Sucker Punch (and further proof that Movie Critics have no idea what they’re saying. )


I was rather afraid that this blog would eventually turn into a movie review blog, and it appears that I may be right. 

However, I do feel that this post is necessary, for a few reasons. The people who know me personally are well aware that I treat movie critics with practically no respect. They say don’t go see something, I go and see it, they highly recommend something, I ignore it. Granted, there are always a few exceptions. My unusual taste in music, movies, literature and art leads me to have my doubts about many critics. 

So, Sucker Punch, the consensus of the critic community: Don’t bother, yes, it really is that absolutely terrible. Interestingly enough, I did not see this consensus before Jameson (a friend of mine) invited me to see it along with his sister. He had already seen it and had been majorly impressed. In retrospect I suspect that the impression was less to do with the film itself and more with the half naked women and the big guns. 

I went in, waited for the previews to pass, and proceeded to have my mind. . .essentially raped by the sheer beauty and mastery of the opening scene. A combination of extreme close-ups, sweeping pans and a impeccably timed soundtrack told me a story in just visuals and song. 

This sequence yielded background, covered all necessary exposition and provided conflict, as well as foreshadowed the importance of several aspects of the setting, and introduced me main antagonist. 

The first setting of the movie is in the Asylum, our main character is escorted though the bare and ugly halls of the Lennox House. The main antagonist then presents the protagonist and the audience with the the main and only obvious theme of the story: The Theatre.

The theatre is run by a heavily accented Polish psychotherapist, who uses music and the Theatre to attempt to heal her patients. Up to now, everything has been harsh, gross and dully painful. We have been in the realm of the Ego. 

The moment that we are fully on the stage, the scene and setting changes. The main character is now in a brothel run by a mobster, whose clients include the “High Roller” and the very Mayor of the City. Here, the protagonist “Babydoll” is instructed by the psychotherapist turned dance instructor to dance. It is her only means of survival in this world of lust, pain and anxiety. Welcome to Babydoll’s SuperEgo. 

Babydoll gets onto the dance floor, and does nothing. But the point is then made clear to her, dance, or die. She closes her eyes, the music changes, and we step deep inside her Id. The setting is once again different, the snowy, cold and unforgiving courtyard of a Japanese style temple. Here she meets an old man, who prepares her for her journey, and gives her two weapons, a sword and a gun, along with a list of things she will need to escape. An astute viewed can recognize the Animus. 

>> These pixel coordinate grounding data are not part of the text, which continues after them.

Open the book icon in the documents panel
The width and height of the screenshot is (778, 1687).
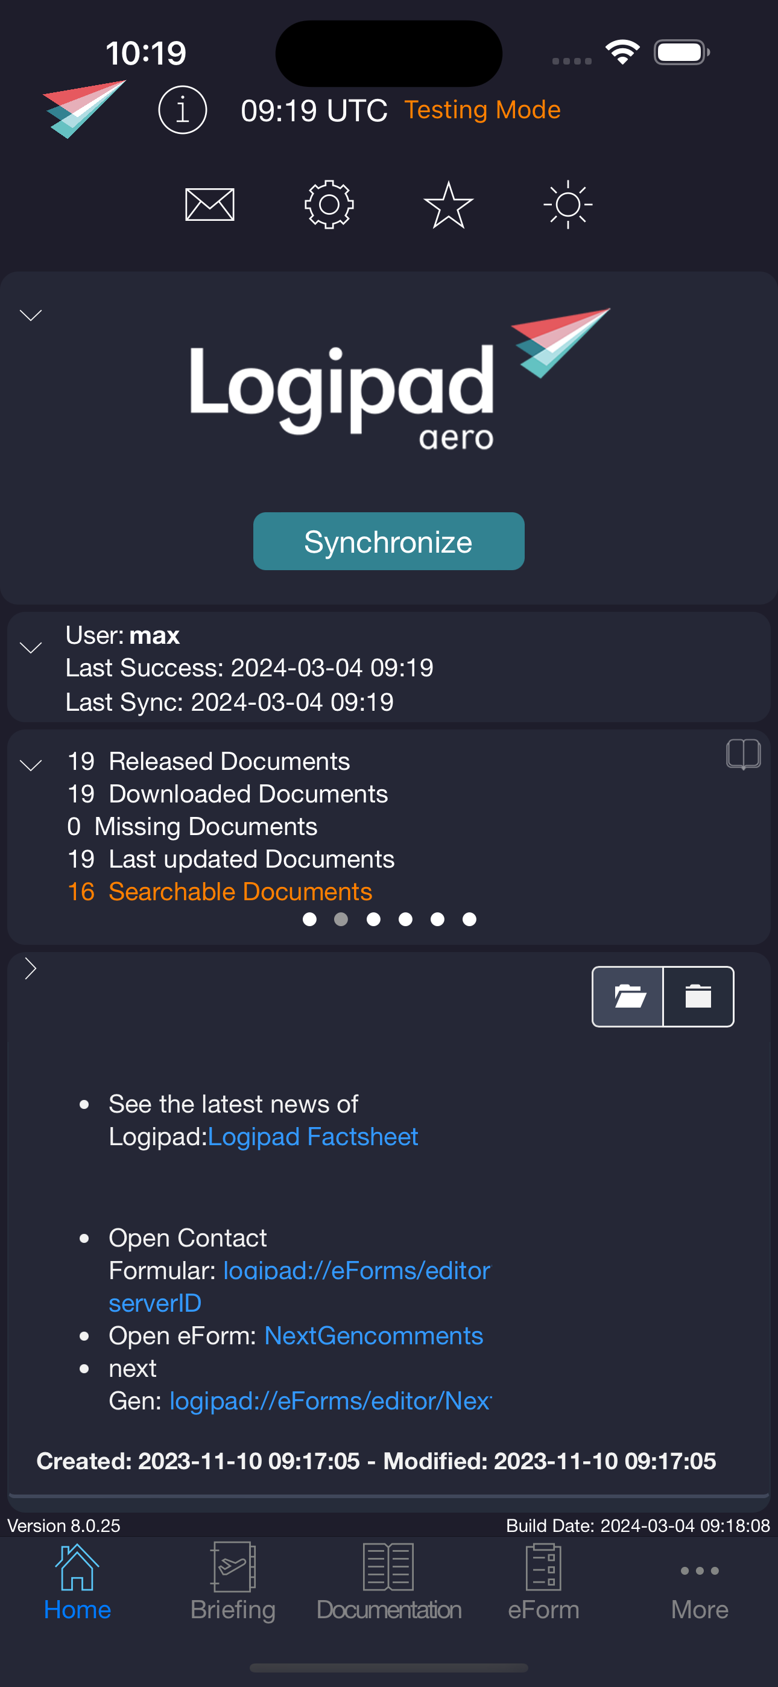pyautogui.click(x=743, y=754)
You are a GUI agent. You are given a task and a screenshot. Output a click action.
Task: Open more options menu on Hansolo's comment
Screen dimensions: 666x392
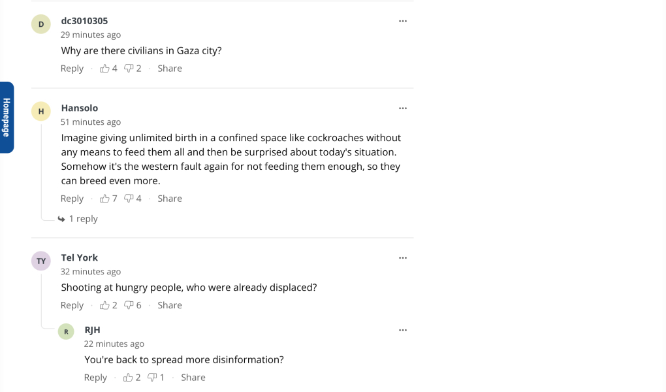(x=403, y=108)
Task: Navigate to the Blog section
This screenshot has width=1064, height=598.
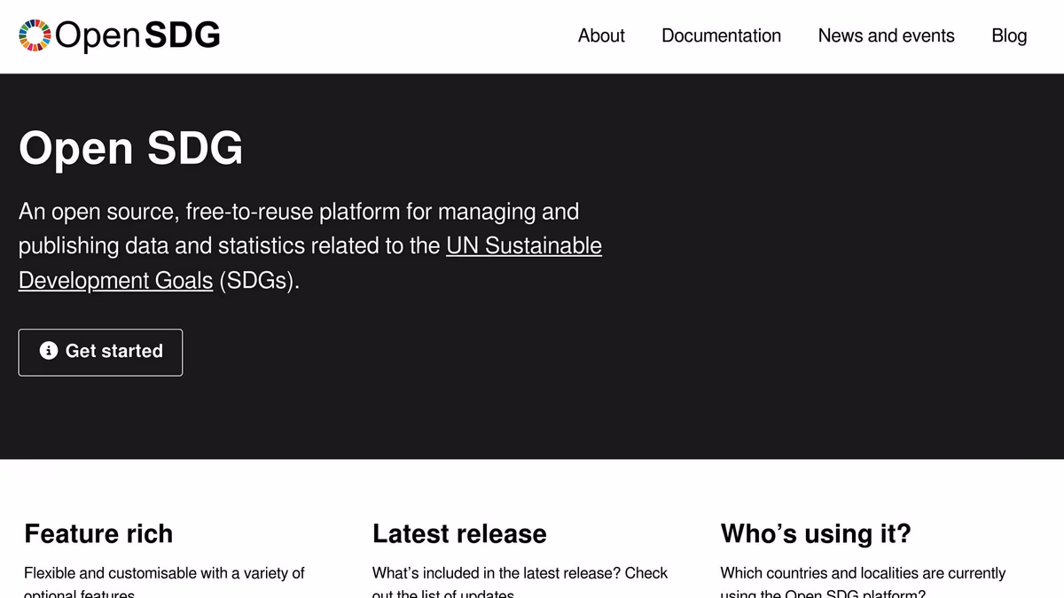Action: point(1009,35)
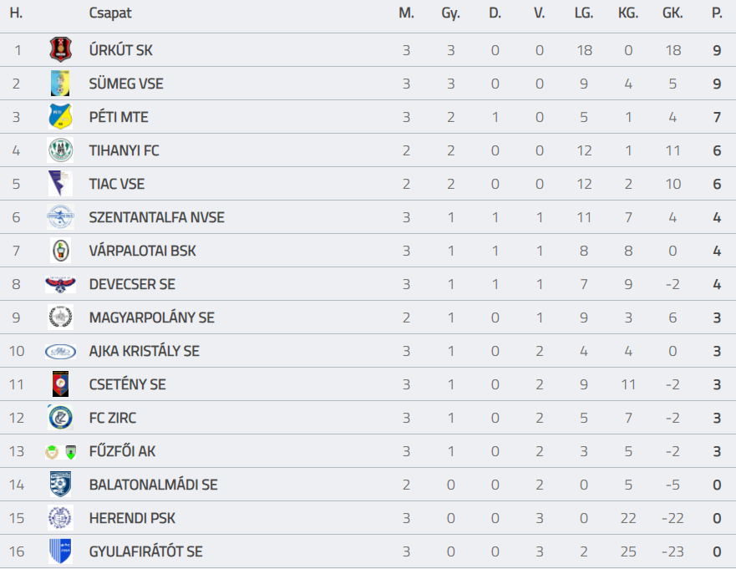Click the TIHANYI FC round badge

(60, 150)
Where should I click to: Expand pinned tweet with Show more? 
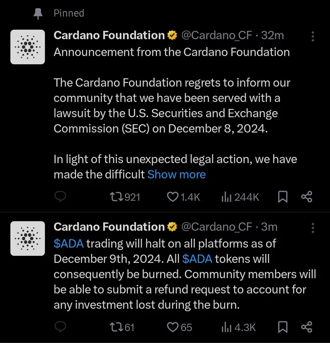[176, 175]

Here manifest both the greatest and most terrifying aspects of Babydoll’s mind. The Demonic Samurai warriors intent on killing her, but also her skill and power. 

Thus the film continues with its strong visuals and haunting soundtrack, leaping between the terrors of the SuperEgo in the brothel to the fantastical action packed missions in the id, all of them handed down by the Journey Man. 

At this point, the film has three points of tension, in the Asylum, the days before Babydoll is lobotomized is running out, in the brothel, the days before Babydoll is sold to the High Roller are likewise running out, and in the deepest part of her mind, the third setting, each scene is its own mini plot. 

In the end, we have the combination of the three parts of Babydoll’s mind, and with it the solution to the Wise Man’s Mystery “fifth part of the plan” to escape. 

Babydoll has integrated, although we do not see this onscreen, but when the plan is prepared, she, now a complete and fully realized person, willingly sacrifices herself to see the mission through and allow her companion to escape. As she is about to die in the SuperEgo (the Brothel World) we are ripped back to the real world where she is lobotomized. In that second of consciousness the doctor performing the “surgery” sees something in her eyes, her willingness and acceptance of her fate. 

It is not until after Babydoll is no longer a player in the story that we are then allowed to see that what happened in the SuperEgo manifested in the Ego as well. Her actions have transversed her own worlds. 

This is, of course, my own little philosopher/writer interpretation. Even without the background or interpretation, the cinematography, visuals, music, and the combination alone present a very nicely pieced and aesthetically pleasing film.